Ma palazzo Farnese nasconde altri tesori per i quali già si era scavato verso la fine del '900, scavi ripresi nel XXI sec. e che hanno portato alla luce un gruppo di costruzioni in laterizio con pavimenti in mosaico, relative a varie fasi tra l'età augustea e quella severiana. Sembra che questi edifici vadano collegati alla stabula Factionum, le sedi cioè delle fazioni circensi, situate nella zona del Campo Marzio compresa tra piazza Farnese e palazzo della Cancelleria.
FACTIO VENETA
Sembra appunto che facesse parte delle stabula factionum, le stalle di una delle quattro fazioni circensi presenti in città, in questo caso la quarta, denominata factio Veneta. Al di sotto di questo ambiente, grazie ad un’apertura sul pavimento, è visibile un cisterna per la conserva di acqua. La cisterna è collegata tramite un condotto lungo 6 m ad una seconda cisterna; ambedue risultano costantemente allagate.

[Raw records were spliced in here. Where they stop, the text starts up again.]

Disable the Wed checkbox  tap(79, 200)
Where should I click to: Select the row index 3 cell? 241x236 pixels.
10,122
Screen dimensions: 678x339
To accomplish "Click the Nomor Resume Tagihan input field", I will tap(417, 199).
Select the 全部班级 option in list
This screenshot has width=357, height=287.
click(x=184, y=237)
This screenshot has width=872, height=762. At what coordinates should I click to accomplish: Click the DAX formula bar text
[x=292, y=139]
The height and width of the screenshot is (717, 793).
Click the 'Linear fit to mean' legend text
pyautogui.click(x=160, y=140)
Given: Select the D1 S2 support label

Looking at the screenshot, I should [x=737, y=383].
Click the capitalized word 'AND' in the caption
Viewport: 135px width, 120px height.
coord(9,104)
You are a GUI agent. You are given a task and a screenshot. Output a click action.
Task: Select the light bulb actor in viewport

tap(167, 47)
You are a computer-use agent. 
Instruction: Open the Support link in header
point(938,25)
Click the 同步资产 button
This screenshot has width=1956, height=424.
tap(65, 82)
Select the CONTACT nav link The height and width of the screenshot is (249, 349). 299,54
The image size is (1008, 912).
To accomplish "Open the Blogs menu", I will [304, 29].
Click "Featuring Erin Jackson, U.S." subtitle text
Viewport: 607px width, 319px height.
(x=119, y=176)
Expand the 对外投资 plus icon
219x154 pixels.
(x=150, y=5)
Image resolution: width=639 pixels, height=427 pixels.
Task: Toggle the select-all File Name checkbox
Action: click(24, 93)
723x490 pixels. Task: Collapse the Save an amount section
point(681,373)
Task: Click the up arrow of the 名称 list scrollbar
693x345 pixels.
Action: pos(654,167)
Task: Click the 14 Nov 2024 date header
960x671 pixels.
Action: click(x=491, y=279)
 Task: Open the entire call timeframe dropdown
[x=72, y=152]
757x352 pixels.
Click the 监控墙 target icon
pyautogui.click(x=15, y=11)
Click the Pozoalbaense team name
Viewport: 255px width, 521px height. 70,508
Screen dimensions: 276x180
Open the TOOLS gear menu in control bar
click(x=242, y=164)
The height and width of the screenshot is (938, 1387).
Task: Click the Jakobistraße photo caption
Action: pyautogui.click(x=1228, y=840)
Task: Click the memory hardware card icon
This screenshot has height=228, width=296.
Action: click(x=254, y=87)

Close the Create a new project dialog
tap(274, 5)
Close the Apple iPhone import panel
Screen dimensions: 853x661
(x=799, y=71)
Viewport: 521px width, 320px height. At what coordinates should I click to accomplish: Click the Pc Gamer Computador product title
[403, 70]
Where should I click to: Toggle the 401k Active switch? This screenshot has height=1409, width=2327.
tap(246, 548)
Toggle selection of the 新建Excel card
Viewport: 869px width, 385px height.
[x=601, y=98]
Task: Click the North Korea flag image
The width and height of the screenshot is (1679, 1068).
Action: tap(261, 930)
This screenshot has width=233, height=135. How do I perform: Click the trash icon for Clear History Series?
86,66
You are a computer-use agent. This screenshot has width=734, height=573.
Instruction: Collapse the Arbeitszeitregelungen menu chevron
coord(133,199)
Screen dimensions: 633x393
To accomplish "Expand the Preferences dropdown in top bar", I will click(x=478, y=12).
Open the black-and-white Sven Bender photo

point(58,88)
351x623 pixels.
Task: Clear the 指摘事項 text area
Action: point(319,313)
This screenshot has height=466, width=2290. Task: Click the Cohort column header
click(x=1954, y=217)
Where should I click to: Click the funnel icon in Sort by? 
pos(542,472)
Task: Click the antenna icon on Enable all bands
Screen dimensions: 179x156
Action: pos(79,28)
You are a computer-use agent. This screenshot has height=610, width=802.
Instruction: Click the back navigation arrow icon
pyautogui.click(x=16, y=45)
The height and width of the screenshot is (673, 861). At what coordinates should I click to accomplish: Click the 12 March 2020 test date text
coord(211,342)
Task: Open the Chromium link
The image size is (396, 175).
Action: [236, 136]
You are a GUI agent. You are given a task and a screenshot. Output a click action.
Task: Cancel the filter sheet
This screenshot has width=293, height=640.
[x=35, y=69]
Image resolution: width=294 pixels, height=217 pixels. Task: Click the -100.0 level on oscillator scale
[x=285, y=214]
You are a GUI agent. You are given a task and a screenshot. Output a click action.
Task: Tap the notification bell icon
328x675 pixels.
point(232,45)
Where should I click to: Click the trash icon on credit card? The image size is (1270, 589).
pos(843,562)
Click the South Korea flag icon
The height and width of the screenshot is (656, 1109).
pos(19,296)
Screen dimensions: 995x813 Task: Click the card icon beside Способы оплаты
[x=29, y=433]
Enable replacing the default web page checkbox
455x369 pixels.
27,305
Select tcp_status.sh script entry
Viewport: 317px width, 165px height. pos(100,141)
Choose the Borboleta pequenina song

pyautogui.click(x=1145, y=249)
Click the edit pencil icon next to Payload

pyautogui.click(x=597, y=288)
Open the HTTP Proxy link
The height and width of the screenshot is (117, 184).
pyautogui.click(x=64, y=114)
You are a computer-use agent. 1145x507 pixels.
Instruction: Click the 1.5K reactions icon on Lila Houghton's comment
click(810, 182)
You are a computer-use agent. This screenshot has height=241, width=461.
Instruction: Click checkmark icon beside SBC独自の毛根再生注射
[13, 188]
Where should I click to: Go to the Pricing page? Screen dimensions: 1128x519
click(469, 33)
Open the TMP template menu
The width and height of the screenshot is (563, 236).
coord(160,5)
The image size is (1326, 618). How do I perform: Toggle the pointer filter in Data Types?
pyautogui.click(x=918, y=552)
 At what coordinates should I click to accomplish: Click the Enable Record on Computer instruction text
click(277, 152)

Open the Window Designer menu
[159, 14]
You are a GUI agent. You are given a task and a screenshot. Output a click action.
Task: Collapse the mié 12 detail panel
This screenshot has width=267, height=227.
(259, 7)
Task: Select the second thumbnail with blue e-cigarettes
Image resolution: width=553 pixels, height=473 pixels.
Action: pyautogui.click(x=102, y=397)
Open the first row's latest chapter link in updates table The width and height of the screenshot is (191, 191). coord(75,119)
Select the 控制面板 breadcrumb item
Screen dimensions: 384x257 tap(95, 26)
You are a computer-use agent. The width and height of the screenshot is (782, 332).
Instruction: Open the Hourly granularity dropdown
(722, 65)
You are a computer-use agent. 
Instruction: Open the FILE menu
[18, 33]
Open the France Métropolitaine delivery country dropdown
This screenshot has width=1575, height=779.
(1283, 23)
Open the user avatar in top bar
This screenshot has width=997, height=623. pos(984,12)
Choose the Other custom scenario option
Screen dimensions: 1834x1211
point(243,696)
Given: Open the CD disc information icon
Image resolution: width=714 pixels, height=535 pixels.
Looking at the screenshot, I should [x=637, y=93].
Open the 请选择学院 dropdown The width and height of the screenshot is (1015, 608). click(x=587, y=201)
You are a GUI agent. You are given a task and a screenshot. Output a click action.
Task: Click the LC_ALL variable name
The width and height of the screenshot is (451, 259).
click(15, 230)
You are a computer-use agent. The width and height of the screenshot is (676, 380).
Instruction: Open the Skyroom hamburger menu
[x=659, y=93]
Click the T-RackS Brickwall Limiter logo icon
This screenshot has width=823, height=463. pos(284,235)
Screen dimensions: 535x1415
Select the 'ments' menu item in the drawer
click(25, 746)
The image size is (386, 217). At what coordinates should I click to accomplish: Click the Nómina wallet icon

Le strutture visibili nei sotterranei del palazzo del Museo Barracco a Roma, a circa 4 m dal piano stradale attuale, furono rinvenute nel 1899 in occasione dei restauri dell'edificio. I resti, la maggior parte dei quali sono databili al IV sec., rivelano fasi costruttive diverse per edifici diversi.
Si conserva parte di un portico colonnato, realizzato con materiale di reimpiego (da notare tre capitelli tuscanici rovesciati usati come basi). I lacerti di pavimentazione conservati sono testimoni delle diverse fasi edilizie: un primo tratto, più antico, in lastre rettangolari marmoree, era precedente al portico.
Le pareti erano decorate con affreschi, a soggetto acquatico e terrestre, distaccati negli anni Settanta e attualmente conservati nel Museo.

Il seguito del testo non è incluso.